Our group is still looking for 1-2 more players.  A brief intro to the game:

_"The year is 2011. George W. Bush is still president and the war on terrorism continues. Following the assassination of Howard Dean before the 2004 general election, Bush rode a wave of fear and desperation into the White House. With a mandate to assure order, Bush has expanded his goals.
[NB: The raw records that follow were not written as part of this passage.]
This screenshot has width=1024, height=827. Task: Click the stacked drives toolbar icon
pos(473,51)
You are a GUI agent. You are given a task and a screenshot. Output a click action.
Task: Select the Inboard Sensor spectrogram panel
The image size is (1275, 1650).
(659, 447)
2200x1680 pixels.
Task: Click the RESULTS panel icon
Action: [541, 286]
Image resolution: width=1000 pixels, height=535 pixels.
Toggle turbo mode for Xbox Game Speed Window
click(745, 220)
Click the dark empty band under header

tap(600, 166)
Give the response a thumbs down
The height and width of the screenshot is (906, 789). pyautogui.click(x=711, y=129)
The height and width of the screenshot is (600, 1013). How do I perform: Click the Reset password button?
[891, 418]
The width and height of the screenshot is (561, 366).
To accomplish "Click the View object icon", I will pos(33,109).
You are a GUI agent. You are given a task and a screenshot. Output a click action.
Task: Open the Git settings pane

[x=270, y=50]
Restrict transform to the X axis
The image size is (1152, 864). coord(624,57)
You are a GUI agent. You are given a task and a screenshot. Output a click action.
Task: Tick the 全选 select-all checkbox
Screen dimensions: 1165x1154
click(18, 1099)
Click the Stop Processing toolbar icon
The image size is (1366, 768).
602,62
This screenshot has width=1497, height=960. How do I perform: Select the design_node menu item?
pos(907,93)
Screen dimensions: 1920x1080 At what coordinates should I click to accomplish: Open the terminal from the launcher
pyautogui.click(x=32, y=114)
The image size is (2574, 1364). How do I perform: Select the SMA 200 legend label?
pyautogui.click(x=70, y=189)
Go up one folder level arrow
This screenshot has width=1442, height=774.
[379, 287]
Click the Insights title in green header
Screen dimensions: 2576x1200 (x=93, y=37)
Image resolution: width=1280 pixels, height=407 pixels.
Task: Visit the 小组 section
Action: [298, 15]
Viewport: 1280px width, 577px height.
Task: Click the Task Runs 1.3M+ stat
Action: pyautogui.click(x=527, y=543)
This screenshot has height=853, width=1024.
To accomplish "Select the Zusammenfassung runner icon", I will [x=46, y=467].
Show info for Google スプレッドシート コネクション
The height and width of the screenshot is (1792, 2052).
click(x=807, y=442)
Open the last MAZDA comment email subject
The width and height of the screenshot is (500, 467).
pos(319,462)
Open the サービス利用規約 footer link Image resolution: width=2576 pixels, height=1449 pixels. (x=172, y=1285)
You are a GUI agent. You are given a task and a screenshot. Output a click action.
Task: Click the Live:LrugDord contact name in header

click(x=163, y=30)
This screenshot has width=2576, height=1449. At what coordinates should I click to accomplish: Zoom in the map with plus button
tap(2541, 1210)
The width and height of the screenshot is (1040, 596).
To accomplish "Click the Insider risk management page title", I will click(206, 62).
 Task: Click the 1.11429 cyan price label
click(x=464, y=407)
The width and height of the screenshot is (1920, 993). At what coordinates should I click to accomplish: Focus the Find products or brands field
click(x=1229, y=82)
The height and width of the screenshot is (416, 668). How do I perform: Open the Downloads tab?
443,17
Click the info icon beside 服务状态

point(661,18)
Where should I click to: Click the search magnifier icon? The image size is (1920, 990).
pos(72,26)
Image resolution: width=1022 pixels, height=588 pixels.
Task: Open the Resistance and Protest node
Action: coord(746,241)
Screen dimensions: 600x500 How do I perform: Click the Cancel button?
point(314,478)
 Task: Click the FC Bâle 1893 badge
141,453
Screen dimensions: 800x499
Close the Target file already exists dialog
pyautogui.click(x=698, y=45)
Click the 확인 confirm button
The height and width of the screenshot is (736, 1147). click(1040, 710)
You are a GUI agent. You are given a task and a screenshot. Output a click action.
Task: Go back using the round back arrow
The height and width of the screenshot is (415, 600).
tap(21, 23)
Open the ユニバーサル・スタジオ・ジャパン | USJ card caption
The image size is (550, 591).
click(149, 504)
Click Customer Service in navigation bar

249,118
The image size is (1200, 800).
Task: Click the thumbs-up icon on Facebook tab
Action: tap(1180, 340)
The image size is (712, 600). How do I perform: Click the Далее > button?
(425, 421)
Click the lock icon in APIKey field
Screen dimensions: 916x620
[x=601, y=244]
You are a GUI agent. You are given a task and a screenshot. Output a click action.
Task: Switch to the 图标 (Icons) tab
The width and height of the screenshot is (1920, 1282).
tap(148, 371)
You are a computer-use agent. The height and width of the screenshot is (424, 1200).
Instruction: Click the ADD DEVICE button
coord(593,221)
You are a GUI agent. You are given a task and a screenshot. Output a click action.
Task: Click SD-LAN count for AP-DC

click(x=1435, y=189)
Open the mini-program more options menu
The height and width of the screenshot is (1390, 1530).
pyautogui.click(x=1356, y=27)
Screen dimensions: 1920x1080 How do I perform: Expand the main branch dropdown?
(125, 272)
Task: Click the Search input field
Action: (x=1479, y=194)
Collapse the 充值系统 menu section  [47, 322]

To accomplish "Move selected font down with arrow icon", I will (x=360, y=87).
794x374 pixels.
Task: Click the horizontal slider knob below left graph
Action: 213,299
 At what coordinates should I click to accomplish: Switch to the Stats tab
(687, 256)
With the repeal of term limits, the conservatives stand ascendant on the American politico-scape.  And with the passing of the Patriot ACT IV, paranoia also, is ascendant.  The strident voices of the religious right find more willing ears and the government’s eyes in the sky follow terrorist suspects from blimps floating above: only occasionally noting interesting behavior in backyards.  More people are hungry; less people are working.  The draft is back, endless conflict rages in the Muslim world and nuclear disasters have titlted the balance of power in Asia.  The poor hope for work, the middle class hope for safety, and the rich hope for more tax cuts.  Few see their hope realized.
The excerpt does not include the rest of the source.